* _Assignment_: Only the lines holding "column" are wanted. Copy every one from the records below.

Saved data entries
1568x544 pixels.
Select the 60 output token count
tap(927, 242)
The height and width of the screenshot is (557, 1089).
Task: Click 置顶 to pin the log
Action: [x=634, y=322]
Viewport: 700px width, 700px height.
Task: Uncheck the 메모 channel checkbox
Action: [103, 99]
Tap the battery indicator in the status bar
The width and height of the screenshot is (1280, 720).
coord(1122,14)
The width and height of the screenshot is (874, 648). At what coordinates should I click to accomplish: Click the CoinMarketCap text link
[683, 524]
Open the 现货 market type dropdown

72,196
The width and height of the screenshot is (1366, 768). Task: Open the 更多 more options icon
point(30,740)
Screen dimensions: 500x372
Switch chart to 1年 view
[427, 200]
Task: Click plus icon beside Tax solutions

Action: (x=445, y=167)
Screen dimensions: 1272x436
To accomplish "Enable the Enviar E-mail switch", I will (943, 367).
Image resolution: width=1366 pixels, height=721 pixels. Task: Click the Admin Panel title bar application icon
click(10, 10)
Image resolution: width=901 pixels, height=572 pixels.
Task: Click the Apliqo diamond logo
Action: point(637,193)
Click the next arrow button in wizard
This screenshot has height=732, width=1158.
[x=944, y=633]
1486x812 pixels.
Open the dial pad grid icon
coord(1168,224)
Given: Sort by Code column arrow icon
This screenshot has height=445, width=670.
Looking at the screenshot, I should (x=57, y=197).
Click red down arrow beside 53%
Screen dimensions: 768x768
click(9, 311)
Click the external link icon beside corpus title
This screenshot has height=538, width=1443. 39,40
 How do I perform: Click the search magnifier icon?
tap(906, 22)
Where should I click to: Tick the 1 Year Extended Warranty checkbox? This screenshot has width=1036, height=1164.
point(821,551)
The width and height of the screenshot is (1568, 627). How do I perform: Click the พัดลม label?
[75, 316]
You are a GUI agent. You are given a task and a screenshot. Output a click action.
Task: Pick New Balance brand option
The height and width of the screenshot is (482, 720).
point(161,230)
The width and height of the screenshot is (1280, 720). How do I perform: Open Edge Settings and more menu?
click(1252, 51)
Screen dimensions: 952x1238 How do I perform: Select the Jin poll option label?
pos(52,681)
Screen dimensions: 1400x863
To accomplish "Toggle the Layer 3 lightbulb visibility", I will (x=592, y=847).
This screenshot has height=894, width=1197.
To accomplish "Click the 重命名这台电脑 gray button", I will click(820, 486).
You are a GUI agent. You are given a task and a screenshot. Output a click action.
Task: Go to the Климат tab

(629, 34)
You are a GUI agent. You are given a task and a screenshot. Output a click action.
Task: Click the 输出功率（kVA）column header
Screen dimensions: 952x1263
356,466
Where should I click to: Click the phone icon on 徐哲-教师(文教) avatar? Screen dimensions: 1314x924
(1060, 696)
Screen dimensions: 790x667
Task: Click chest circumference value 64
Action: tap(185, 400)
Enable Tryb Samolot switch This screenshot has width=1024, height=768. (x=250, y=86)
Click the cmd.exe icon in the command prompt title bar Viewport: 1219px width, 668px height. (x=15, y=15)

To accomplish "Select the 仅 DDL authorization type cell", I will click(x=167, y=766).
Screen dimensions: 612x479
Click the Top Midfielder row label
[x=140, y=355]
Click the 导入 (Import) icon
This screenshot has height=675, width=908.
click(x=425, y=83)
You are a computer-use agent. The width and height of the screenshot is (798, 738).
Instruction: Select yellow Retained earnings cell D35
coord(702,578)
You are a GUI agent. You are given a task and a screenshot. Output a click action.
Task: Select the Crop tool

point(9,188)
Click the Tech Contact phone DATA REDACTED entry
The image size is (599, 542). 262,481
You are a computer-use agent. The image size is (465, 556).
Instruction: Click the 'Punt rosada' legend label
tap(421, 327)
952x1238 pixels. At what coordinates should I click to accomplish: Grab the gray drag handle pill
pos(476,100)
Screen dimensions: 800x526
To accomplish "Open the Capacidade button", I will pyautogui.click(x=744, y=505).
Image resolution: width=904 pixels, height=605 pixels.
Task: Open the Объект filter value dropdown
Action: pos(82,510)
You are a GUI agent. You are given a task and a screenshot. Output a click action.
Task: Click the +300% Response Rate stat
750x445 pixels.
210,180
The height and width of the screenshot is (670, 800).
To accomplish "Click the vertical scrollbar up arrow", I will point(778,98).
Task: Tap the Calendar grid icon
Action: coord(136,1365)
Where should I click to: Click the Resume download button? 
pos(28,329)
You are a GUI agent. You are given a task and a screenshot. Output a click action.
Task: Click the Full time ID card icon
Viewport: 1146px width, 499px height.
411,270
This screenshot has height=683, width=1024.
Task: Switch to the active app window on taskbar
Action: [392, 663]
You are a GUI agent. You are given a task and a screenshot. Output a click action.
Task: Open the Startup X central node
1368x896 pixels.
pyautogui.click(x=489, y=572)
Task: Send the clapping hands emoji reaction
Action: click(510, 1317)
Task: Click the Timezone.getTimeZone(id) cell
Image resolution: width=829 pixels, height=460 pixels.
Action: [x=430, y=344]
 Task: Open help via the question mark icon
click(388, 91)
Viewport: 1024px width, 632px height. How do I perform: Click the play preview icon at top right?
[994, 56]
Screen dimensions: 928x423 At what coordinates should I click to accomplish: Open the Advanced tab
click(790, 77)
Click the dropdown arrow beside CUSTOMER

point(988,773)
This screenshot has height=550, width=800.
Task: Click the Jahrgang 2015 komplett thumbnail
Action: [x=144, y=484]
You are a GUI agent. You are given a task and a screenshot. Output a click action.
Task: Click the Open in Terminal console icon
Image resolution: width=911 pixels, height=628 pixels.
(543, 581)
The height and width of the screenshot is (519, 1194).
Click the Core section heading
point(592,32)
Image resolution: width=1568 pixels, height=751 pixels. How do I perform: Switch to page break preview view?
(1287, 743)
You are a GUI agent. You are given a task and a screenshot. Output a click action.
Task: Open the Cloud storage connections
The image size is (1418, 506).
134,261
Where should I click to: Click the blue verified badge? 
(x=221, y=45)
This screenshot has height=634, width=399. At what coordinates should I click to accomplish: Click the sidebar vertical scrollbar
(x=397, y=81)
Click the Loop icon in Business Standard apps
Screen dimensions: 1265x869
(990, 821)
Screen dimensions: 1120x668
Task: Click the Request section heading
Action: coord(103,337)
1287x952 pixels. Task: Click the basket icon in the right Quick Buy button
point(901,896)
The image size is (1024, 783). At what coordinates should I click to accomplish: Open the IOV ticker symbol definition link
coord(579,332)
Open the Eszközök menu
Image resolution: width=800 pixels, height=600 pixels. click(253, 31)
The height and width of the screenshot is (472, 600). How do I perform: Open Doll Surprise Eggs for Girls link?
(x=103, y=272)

* _Task output_:
Given: Sort by Code column arrow icon
Task: Click the 输出功率（kVA）column header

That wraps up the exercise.